Right. Ol’ Lindsey nearly broke both legs walking that one back upon the passing of Supreme Court Justice Ruth Bader Ginsburg. If Senate Republicans can seat a new Justice before the election, they will do it. If they can seat a new Justice before the end of January (in the event of a Trump loss), they will do it.
Of course they will do it. Three right-wing Justices in one single presidential term? Plenty of presidents have gotten two or three over two terms. FDR got eight in six years… and gosh, d’ya think it had an effect on history?
Three in one term is ridiculous, and a full-scream nightmare turn during this gruesome administration.
Of course McConnell and the GOP will leap on this preposterously historic opportunity — combined with the 200-plus new federal judges they have stuffed into the lower courts — to lock in wealth protection and the white supremacist voting structure for at least another generation.
“Control the coinage and the courts,” counseled old Jacob Broom. “Let the rabble have the rest.”
Mitt Romney, Chuck Grassley, Lisa Murkowski and Susan Collins — four GOP senators who have piped up about the upcoming nomination brawl in the last 24 hours — will not be able to stand in the way of this tornado. One of them will buckle, and that will be that. Just this morning, Romney’s office already walked back his earlier commitment not to vote for a nominee until after inauguration.
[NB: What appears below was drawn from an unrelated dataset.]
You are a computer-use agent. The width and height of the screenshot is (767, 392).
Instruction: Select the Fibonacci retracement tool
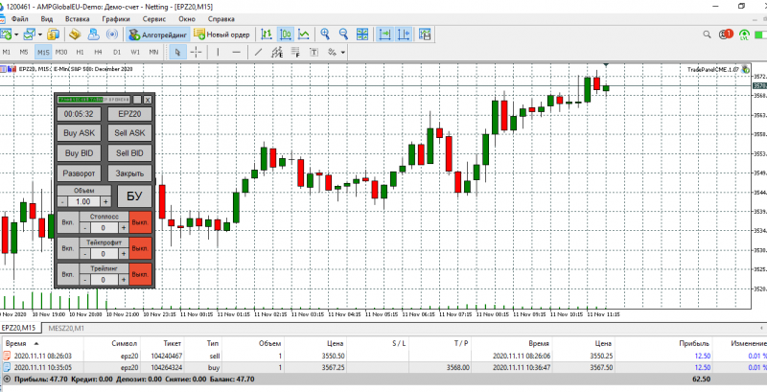(x=295, y=52)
I strongly suspect the placement of a new Justice won’t happen before the election — too tight, too fraught, and that four might hold — but I am grimly certain we will be swearing in a new Justice by bleak February.
I say this with love: If you doubt it, if you have hope for a different outcome, you have not been paying sufficient attention, or you’re letting your heart do the talking in your head.
This is about power: Raw, unmistakable power. This is the Republican Party grasping with both hands the last bulwark it has to defend its eroding standing against the rushing tide of history. This is Mitch McConnell fulfilling his destiny; though he may be despised by tens and tens of millions, all the Right People in all the Right Rooms will sing his name to sainthood, and that is all he cares about.
They will do this, because they can, full stop.
Parting thought: Anyone who needs a refresher course on the profound fragility of our democracy need only look at how very much depended on the health of one extraordinary individual from Brooklyn.
Democracy just got harder, again. Stout hearts.